A Jérusalem, il faut croire que rien n’arrive par hasard. En cette fin d’automne, les premières chutes de pluie ont contribué à calmer les esprits, telle une prompte intervention divine. Après un vendredi tendu, en marge de la grande prière pour les Palestiniens, aucun incident majeur n’a émaillé le week-end et la police israélienne s’est résolue à rouvrir le mont du Temple – ou esplanade des Mosquées – aux fidèles musulmans, ainsi qu’à une poignée de visiteurs juifs.
Ce lieu saint commun à l’islam et au Judaïsme continue de cristalliser les tensions, preuve, s’il en fallait, qu’il sera difficile de changer l’actuel statu quo, en vigueur depuis 1967. Depuis plusieurs mois, des députés de droite tentent pourtant de faire voter un projet de loi à la Knesset autorisant un libre accès au site pour les juifs. L’initiative, soutenue par le Likoud, embarrasse le premier ministre Benyamin Netanyahou, même si ce dernier adhère au fait qu’Israël doit affirmer sa souveraineté à Jérusalem, sans exception, y compris sur le mont du Temple.

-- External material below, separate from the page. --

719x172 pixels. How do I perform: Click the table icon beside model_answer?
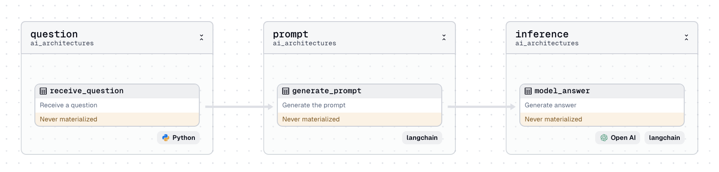(x=528, y=91)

Cette question sensible reste au cœur du conflit israélo-palestinien et a toujours constitué un « trou noir » dans les négociations. En coulisses, le contrôle de ce lieu saint a toujours suscité d’âpres débats entre les protagonistes. Du temps d’Oslo jusqu’à Camp David II, en 2000, le pragmatisme l’emportait sur le poids du symbole religieux. Aux dires de l’ancien président américain Bill Clinton, Ehoud Barak avait consenti à céder le mont du Temple aux Palestiniens, avant que l’accord n’achoppe sur le contrôle d’une zone de seize mètres de terre menant aux tunnels du Kotel, où se trouvent les fondations du second temple.

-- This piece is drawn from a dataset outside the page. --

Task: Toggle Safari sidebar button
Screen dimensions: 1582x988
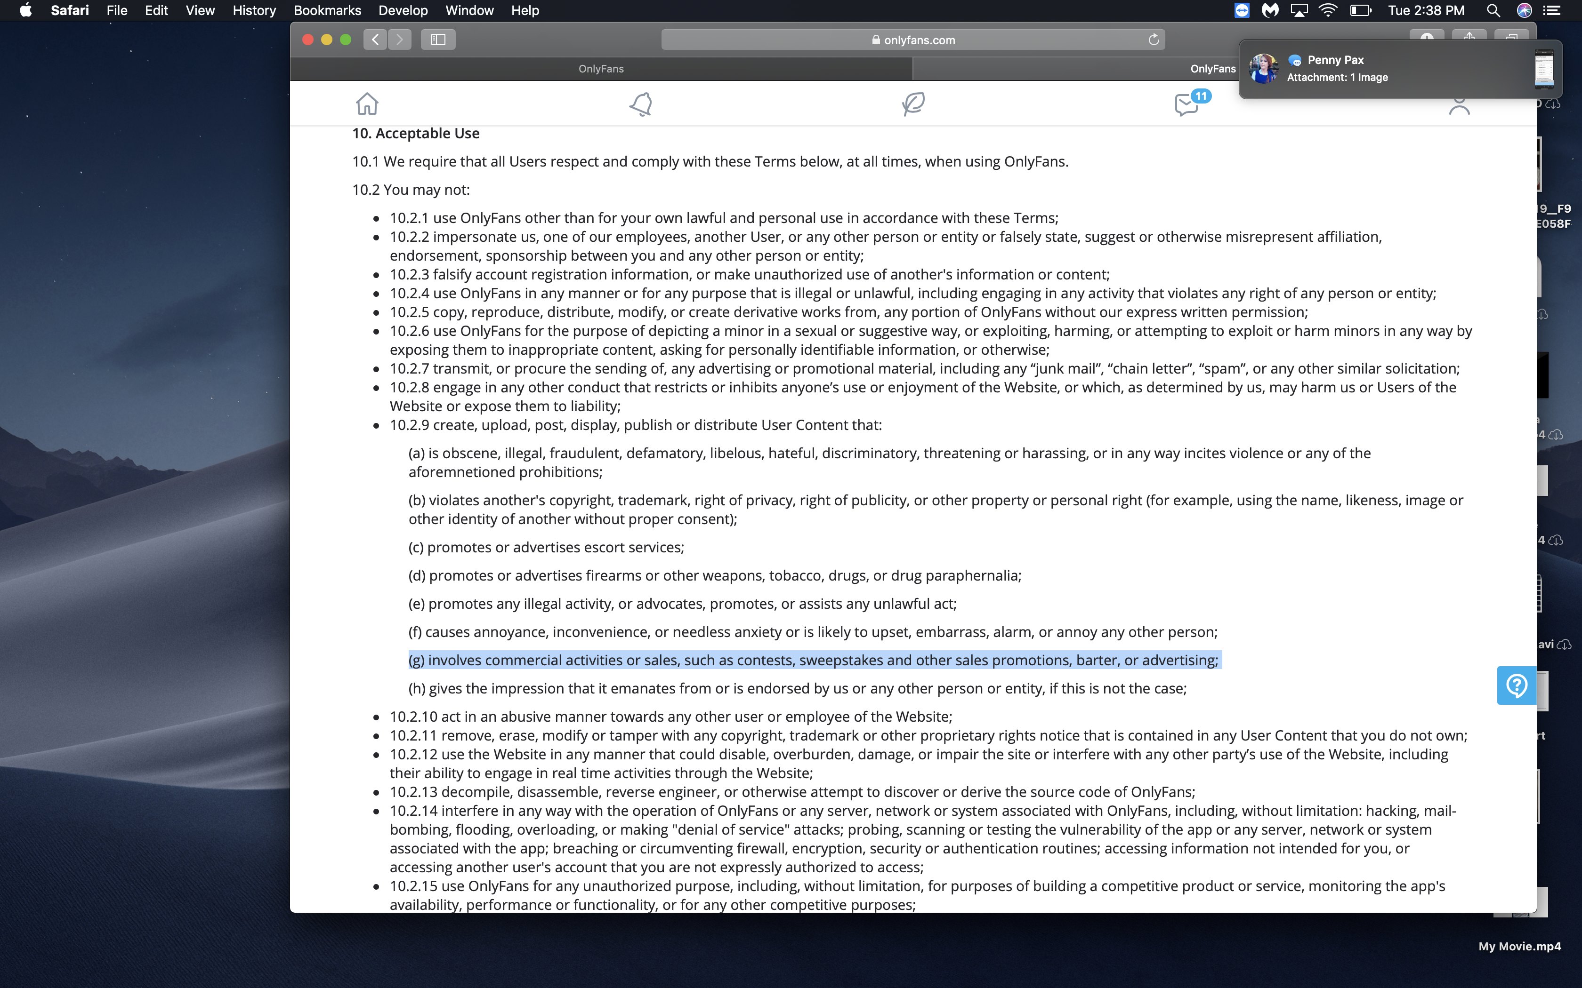Action: (438, 40)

Depuis, le processus de paix n’a guère avancé d’un iota et plusieurs organisations messianiques ont profité du vide diplomatique pour faire valoir leur revendication : un droit de culte sans limite pour les fidèles juifs. Yehuda Glick, victime d’une tentative d’assassinat la semaine dernière, appartient à cette mouvance plutôt apolitique même si son activisme lui attire la sympathie du camp national-religieux israélien et même des chrétiens évangélistes à travers le monde. L’étiquette de militant d’extrême-droite, largement reprise dans la presse, n’est d’ailleurs pas justifiée pour Glick qui œuvrait pour un rapprochement avec les musulmans. Les prières œcuméniques qu’il a initiées plaident d’autant plus pour lui qu’il n’a jamais appelé à la destruction du Dôme du rocher et de la mosquée Al Aqsa.

Il n’empêche, les Palestiniens martèlent qu’un complot est en préparation. Pire, imminent, et qu’il est impératif d’empêcher une atteinte aux lieux saints musulmans, par tous les moyens – dixit Mahmoud Abbas. Cette escalade verbale explique en partie les violences dont sont le théâtre plusieurs quartiers est de Jérusalem, à l’instar de Silwan et Abou Tor, d’où étaient originaires les deux Palestiniens auteurs de l’attaque à la voiture bélier du Tramway (2 morts) et contre le rabbin Yehuda Glick, toujours dans un état critique.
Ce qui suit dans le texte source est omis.